App Auth Q & A RFC 8292 BCP 212

From IIW

App Auth RFC8292 BCP212 Q&A


Tuesday 1G

Convener: William D. & John

Notes-taker(s): Sarah Squire


Discussion notes, key understandings, outstanding questions, observations, and, if appropriate to this discussion: action items, next steps:


Cookie theft and man-in-the-middle attacks are a big problem, and we'd like to solve them.


Currently token biding is implemented in Chrome, Edge, and IE. It's on by default in Redstone 2. Microsoft added it at the OS level, so IE inherited it because IE uses Windows' TCP.


Mozilla is looking at it.


Protocol flow:

User agent (UA) generates a key pair

SP is scoped by ETLD+1 (the top level domain and whatever string comes before that)

The UA key pair signs an HTTP header which sends mutually negotiated exported key material (EKM) to the SP, which can include the public key

SP creates a signed token with the public key of the device so you don't need to maintain the state at the server

Then when you receive a cookie that contains stuff that you signed, you can tell that it's not being replayed by a different browser.

This binding lasts until you remove the cookies for a particular site.


Question: When SP writes a cookie for the HTTP header, what is it signing?

Answer: It's signing the cookie, and putting the opaque value of the public key in the cookie


In the case of an IdP and RP using an OAuth flow, an RP can ask the user agent to provide its token binding ID to the IdP. In that case, the UA would sign over the EKM using both the IdP's token binding ID and the RP's token binding ID. Then it can create a token with proof-of-possession (a token that is only considered valid if it is presented by someone who can prove they have control of the private key associated with the public key in the token).


In the case of FIDO, the FIDO challenge response would include the token binding ID. The FIDO authentication server can then verify that it's using the right TLS channel and initiate a proof-of-possession challenge.


Q: Can you do it withe a PIV card?

A: No, all you get with that is mutual TLS to the user agent.


There are flaws in channel ID. Channel ID uses exported key material, so it's vulnerable to a number of TLS attacks.
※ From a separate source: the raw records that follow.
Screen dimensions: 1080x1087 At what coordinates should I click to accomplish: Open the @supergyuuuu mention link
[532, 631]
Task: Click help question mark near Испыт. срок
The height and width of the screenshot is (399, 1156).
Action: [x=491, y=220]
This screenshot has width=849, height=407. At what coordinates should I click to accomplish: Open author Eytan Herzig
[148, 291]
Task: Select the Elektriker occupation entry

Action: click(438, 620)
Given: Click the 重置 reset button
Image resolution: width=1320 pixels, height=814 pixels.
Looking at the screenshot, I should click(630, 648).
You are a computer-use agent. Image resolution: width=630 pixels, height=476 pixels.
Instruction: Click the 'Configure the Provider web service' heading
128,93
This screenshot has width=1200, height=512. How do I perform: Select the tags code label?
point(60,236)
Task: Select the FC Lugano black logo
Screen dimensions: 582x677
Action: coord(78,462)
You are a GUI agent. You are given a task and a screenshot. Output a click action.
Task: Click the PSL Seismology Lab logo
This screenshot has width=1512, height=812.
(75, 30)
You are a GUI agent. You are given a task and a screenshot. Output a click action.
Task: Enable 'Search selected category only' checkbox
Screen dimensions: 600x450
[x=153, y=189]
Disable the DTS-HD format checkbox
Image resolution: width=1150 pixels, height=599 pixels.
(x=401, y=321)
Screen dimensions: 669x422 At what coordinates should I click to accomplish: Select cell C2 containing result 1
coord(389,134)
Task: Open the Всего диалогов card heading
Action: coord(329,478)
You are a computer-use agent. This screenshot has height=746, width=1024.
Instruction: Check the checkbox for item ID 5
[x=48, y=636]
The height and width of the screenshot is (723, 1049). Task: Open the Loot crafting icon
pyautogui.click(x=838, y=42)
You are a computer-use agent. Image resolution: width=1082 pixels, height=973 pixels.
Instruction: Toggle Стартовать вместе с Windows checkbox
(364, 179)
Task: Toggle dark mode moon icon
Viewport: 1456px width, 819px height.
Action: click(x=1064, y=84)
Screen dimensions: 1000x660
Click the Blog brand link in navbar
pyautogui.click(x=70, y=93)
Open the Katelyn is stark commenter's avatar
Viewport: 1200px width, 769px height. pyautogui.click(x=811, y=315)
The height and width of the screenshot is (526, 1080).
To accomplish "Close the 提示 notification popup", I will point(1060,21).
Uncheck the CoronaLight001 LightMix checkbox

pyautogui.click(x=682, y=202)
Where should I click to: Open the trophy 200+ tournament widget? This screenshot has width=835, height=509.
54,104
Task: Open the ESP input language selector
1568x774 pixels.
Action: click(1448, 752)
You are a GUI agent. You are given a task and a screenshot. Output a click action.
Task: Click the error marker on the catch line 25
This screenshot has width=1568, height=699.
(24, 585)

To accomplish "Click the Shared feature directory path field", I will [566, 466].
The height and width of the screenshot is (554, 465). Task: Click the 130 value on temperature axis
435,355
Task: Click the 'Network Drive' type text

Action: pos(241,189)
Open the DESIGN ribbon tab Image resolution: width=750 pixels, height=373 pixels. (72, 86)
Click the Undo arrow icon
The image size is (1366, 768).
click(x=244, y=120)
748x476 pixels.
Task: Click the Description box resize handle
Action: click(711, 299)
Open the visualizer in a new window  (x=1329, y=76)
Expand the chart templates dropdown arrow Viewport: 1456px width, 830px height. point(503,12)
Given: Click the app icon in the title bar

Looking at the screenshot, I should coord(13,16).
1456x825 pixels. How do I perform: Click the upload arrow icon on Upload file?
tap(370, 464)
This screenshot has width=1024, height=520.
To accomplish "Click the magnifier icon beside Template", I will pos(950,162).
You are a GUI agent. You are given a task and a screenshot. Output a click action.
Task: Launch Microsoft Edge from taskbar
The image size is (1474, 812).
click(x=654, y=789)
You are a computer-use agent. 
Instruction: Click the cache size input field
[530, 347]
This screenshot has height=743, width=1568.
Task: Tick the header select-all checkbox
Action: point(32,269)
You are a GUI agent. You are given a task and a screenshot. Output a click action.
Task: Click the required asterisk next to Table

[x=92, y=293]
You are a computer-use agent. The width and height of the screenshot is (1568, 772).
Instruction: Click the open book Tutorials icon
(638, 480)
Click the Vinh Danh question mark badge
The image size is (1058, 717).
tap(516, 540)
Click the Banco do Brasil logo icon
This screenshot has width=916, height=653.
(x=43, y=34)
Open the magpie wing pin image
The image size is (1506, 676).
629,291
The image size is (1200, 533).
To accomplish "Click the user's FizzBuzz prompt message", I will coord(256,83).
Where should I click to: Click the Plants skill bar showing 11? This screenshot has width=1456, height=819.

The FIDO specs still say channel binding, but they are subject to whatever the browser supports, so effectively, they're using the EKM flow.


Token binding is in the last stages of review before it becomes and RFC in the IETF.


Q: What about network hardware implementations?

A: Nginx and Facebook have implemented it. Layer 7 working on it. There is an apache module. There are complexities with Java that Oracle hasn't fixed. Java doesn't implement the latest version of TLS. You can implement it through a reverse proxy, and the working group is working on a standard for that. If you're doing load balancing, you have to do that anyway because that's where it terminates.